Your objective ▸
The expected output is a copy of every line in the records with the string "computer".

____ Extracted data

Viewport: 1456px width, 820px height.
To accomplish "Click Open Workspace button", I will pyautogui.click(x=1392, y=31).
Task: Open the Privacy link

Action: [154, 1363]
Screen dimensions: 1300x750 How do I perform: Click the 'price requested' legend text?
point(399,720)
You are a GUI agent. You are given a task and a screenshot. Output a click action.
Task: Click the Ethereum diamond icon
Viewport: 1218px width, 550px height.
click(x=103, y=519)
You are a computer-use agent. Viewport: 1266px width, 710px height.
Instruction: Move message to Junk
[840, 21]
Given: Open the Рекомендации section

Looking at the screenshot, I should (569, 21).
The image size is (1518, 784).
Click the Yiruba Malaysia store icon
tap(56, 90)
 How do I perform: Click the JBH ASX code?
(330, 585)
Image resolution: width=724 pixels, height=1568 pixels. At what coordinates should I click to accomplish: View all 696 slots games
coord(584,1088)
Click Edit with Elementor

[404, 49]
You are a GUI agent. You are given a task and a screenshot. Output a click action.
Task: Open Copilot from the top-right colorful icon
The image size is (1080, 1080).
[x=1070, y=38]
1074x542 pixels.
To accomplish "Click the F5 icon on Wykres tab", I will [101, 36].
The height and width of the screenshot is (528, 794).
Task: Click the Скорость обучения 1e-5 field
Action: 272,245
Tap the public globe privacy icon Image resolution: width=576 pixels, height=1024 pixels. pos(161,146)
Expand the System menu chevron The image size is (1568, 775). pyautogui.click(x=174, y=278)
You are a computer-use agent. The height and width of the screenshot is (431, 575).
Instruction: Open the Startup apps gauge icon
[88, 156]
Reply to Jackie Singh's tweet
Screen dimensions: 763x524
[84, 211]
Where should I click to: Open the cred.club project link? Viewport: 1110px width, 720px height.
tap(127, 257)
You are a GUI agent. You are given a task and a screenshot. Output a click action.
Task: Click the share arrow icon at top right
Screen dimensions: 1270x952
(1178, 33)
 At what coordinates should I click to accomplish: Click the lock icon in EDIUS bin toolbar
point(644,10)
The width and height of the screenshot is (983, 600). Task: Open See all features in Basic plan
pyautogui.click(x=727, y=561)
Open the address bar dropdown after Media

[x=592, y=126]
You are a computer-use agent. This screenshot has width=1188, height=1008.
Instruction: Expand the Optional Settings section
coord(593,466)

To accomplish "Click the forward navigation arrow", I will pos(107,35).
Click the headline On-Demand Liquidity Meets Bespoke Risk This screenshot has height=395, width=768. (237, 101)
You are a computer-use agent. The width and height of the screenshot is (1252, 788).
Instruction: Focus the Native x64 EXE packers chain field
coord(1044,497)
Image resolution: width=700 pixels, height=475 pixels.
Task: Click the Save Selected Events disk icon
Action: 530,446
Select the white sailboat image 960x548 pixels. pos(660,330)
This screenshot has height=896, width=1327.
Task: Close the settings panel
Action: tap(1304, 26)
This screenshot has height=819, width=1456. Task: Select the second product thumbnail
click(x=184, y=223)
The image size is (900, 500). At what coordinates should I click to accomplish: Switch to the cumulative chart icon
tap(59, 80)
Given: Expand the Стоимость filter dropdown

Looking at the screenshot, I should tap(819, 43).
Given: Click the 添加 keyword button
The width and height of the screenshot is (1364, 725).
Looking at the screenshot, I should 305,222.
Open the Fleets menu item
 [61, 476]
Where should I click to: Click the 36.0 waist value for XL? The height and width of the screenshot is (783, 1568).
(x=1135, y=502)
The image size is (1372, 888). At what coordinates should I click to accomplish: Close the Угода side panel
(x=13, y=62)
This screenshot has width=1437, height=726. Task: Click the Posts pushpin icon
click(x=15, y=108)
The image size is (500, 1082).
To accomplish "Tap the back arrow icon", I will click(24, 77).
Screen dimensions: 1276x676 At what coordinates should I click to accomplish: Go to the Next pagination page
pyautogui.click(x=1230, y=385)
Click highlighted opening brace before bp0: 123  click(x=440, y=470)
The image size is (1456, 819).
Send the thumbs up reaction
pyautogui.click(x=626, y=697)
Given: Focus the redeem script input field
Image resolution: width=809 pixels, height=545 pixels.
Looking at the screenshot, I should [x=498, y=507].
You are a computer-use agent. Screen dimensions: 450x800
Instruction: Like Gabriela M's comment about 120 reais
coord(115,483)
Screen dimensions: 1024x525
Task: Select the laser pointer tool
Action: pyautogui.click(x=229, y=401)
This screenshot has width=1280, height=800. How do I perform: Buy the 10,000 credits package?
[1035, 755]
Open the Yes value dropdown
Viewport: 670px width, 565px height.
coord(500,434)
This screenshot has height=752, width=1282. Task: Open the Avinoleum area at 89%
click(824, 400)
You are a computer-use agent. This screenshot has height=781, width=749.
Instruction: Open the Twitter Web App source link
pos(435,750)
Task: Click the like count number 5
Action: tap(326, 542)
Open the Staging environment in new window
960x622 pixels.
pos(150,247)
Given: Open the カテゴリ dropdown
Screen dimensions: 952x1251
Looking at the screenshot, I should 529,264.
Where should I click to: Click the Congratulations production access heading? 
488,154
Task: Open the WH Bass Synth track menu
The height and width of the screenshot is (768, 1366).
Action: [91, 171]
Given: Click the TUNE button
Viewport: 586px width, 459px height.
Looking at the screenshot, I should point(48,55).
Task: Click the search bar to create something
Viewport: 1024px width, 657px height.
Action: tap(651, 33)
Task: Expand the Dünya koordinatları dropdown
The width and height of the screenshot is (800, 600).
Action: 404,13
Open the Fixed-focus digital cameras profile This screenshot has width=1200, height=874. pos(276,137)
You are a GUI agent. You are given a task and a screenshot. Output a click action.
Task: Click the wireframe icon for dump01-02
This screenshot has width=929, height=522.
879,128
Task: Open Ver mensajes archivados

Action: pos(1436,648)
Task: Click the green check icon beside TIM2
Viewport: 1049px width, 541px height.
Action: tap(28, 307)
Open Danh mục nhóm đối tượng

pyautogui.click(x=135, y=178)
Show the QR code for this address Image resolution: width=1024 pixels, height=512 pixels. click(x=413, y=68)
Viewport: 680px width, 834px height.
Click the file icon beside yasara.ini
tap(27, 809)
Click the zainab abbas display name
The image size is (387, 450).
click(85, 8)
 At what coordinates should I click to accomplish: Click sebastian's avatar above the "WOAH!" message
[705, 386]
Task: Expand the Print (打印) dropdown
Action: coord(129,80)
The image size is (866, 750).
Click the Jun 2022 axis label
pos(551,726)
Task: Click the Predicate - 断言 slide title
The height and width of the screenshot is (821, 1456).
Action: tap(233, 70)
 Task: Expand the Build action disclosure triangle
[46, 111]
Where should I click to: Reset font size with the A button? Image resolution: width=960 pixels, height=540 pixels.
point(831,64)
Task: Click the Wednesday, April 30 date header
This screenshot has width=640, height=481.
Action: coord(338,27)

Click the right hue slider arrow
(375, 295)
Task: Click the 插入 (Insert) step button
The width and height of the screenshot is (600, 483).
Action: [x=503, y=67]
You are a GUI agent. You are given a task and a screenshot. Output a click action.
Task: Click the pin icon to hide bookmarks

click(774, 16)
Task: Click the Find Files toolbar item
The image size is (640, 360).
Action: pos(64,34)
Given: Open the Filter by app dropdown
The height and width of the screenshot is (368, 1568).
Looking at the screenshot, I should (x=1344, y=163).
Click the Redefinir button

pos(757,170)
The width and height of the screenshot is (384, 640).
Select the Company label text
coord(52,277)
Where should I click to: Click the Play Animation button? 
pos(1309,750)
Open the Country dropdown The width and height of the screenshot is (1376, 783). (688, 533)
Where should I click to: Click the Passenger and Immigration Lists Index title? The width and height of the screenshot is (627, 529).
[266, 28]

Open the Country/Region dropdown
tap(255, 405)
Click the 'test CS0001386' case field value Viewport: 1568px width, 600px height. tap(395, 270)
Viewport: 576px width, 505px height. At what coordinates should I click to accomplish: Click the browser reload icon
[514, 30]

________

Answer space ▸
You are a computer-use agent. Viewport: 1266px width, 710px height.
You are a computer-use agent. The height and width of the screenshot is (431, 575).
You are a computer-use agent. This screenshot has width=1188, height=1008.
You are a computer-use agent. The width and height of the screenshot is (1252, 788).
You are a computer-use agent. Screen dimensions: 450x800
You are a computer-use agent. This screenshot has height=781, width=749.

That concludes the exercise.